══ Supplied material

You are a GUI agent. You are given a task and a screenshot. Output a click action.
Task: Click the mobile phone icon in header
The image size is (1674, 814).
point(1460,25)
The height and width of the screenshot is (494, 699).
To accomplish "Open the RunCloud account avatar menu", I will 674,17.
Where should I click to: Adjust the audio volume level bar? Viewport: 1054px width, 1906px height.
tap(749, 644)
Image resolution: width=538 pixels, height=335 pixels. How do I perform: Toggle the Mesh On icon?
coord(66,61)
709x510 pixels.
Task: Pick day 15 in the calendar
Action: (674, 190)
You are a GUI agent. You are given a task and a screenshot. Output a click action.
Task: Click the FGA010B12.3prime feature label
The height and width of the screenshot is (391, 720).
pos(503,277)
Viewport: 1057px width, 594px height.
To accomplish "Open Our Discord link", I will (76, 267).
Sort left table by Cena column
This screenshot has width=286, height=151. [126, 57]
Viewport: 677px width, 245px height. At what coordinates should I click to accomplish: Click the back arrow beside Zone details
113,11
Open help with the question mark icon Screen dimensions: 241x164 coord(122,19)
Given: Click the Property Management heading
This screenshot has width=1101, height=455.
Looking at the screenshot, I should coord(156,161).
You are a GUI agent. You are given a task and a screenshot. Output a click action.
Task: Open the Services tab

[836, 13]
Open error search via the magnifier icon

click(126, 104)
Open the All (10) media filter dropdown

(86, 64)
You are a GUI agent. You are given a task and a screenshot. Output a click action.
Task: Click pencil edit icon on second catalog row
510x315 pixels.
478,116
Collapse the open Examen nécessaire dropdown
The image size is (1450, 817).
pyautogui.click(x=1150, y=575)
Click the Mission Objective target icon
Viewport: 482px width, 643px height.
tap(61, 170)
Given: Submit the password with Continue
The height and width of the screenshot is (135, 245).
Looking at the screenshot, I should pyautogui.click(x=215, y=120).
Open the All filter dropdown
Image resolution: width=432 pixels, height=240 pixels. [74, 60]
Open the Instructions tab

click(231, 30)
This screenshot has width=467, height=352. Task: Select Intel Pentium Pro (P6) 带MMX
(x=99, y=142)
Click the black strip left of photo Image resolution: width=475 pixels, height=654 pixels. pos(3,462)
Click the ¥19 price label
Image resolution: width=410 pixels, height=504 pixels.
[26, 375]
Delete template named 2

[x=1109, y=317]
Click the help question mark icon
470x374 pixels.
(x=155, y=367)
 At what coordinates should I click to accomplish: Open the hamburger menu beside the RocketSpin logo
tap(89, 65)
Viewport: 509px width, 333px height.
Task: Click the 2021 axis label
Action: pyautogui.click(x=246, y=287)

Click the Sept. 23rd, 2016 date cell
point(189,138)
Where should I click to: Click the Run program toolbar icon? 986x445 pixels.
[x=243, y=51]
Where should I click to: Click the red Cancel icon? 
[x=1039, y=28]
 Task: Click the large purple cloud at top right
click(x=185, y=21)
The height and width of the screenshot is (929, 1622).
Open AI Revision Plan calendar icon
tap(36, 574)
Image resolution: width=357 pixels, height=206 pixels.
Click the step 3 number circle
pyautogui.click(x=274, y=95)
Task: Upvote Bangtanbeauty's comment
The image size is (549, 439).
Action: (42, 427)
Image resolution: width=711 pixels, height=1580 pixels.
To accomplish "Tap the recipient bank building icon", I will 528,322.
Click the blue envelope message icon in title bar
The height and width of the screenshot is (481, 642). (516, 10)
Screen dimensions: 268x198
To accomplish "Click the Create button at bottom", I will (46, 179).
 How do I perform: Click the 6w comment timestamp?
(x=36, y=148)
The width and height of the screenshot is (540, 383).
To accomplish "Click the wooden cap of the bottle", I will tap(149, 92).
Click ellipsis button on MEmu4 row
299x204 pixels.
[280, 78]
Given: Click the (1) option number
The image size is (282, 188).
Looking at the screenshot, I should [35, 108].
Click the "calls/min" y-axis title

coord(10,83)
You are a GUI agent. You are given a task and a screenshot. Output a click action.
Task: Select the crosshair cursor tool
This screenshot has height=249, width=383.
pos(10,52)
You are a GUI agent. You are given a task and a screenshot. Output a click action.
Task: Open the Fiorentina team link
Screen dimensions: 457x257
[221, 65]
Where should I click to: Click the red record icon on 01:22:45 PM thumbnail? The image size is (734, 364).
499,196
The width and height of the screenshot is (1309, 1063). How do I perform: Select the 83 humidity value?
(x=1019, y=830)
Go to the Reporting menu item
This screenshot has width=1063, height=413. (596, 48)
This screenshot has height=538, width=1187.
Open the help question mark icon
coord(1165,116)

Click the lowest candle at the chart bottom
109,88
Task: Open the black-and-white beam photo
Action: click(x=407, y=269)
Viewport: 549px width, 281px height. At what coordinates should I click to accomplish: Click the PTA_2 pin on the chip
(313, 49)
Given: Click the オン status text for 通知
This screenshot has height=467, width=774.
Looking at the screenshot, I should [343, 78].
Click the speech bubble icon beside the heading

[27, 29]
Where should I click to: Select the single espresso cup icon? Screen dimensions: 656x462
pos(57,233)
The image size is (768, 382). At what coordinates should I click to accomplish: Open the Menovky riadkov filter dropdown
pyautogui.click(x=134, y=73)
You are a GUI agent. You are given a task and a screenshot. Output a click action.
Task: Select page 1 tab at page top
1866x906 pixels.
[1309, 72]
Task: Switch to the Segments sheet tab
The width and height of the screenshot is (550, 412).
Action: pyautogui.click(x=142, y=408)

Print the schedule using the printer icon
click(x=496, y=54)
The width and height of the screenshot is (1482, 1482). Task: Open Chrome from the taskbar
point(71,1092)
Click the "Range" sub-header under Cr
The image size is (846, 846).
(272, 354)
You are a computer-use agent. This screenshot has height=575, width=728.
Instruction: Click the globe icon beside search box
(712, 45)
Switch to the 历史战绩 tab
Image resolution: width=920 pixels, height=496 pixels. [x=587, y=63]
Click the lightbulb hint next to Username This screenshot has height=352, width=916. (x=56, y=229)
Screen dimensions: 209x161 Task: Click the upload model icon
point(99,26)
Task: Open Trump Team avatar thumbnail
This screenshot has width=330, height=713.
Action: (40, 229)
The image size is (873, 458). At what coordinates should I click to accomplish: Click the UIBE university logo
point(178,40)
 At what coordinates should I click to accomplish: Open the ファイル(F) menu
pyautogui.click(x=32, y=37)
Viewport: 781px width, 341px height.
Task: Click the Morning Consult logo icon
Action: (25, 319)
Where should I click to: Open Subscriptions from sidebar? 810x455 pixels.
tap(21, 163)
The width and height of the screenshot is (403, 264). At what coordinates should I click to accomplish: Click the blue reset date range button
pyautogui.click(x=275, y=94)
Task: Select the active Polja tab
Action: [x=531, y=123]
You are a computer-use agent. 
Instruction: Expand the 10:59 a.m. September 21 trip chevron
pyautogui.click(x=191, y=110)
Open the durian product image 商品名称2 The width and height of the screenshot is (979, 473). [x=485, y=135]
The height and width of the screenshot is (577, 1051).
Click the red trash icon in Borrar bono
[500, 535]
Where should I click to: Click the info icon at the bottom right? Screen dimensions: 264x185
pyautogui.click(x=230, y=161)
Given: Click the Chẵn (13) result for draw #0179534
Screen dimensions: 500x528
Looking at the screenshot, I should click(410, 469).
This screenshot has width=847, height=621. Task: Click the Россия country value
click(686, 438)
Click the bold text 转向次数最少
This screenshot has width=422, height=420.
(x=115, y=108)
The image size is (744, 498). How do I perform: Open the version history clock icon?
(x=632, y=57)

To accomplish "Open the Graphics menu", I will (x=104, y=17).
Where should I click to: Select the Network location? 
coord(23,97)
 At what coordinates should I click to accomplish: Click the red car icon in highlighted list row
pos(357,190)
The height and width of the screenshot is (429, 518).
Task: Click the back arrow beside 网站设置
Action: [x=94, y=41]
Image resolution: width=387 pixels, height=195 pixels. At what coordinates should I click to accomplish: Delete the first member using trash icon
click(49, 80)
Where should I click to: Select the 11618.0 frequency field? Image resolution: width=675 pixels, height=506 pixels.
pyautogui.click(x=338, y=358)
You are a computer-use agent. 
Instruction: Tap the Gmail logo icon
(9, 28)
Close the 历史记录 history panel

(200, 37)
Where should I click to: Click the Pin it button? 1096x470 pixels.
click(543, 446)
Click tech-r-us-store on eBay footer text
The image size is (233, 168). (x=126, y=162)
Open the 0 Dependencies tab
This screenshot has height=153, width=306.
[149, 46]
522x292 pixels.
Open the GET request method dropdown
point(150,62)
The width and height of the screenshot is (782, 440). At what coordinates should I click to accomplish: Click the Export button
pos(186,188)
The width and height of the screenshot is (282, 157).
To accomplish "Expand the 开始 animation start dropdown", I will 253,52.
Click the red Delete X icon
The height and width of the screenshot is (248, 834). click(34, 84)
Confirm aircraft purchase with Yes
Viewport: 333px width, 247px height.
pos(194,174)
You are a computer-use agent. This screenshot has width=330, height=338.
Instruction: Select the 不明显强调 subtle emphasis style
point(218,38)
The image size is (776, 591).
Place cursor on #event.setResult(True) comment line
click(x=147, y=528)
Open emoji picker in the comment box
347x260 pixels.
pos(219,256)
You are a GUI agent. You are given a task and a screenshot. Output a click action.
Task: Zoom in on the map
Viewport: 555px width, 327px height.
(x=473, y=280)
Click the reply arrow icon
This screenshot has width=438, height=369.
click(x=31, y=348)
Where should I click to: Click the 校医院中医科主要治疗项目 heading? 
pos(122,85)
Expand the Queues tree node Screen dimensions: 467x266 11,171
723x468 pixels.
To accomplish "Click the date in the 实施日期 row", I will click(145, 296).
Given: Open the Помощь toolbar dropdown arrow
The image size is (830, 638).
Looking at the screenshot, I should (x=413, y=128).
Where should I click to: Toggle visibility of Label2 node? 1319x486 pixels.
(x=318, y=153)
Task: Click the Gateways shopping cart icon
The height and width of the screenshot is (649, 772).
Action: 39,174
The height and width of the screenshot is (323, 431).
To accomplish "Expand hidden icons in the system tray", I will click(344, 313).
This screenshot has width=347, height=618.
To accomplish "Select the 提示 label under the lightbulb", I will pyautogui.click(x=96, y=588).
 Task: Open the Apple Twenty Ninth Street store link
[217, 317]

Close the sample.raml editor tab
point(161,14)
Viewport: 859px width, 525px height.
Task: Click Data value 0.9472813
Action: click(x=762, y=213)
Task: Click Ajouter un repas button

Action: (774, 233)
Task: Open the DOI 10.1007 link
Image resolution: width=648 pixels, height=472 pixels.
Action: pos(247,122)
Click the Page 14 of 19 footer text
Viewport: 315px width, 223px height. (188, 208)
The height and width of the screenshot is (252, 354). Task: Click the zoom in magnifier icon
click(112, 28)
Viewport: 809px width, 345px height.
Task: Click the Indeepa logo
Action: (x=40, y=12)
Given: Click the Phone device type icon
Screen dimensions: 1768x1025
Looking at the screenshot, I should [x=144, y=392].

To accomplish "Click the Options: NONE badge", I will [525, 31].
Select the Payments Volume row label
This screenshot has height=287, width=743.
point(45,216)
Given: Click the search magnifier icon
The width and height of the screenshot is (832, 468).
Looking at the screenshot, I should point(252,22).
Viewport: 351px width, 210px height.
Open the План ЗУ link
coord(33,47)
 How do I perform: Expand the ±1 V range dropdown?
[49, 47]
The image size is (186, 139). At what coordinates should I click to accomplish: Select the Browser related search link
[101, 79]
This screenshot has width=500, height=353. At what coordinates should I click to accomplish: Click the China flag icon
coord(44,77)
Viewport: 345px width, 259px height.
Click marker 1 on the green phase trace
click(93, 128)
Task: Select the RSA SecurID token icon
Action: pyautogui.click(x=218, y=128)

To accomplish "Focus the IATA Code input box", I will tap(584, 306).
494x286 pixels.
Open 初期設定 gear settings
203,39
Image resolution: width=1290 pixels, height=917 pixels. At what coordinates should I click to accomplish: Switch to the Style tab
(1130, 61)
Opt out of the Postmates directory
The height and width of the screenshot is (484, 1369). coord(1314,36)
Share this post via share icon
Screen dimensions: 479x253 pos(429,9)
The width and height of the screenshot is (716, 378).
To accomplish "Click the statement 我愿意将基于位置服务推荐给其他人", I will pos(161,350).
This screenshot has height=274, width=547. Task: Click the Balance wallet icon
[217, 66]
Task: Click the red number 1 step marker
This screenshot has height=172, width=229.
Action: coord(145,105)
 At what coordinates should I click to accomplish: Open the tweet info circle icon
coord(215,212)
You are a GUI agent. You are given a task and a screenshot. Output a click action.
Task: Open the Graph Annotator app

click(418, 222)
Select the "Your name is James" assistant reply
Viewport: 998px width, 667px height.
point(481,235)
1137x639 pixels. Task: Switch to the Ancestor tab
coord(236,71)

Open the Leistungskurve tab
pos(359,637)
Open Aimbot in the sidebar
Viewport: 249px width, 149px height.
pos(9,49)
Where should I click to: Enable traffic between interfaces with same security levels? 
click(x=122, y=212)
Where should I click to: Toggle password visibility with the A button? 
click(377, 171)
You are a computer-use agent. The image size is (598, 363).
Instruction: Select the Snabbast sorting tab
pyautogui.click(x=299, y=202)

════

Go through the listing above and return every line where the word "lightbulb" occurs.

Click the lightbulb hint next to Username This screenshot has height=352, width=916. (x=56, y=229)
To accomplish "Select the 提示 label under the lightbulb", I will pyautogui.click(x=96, y=588).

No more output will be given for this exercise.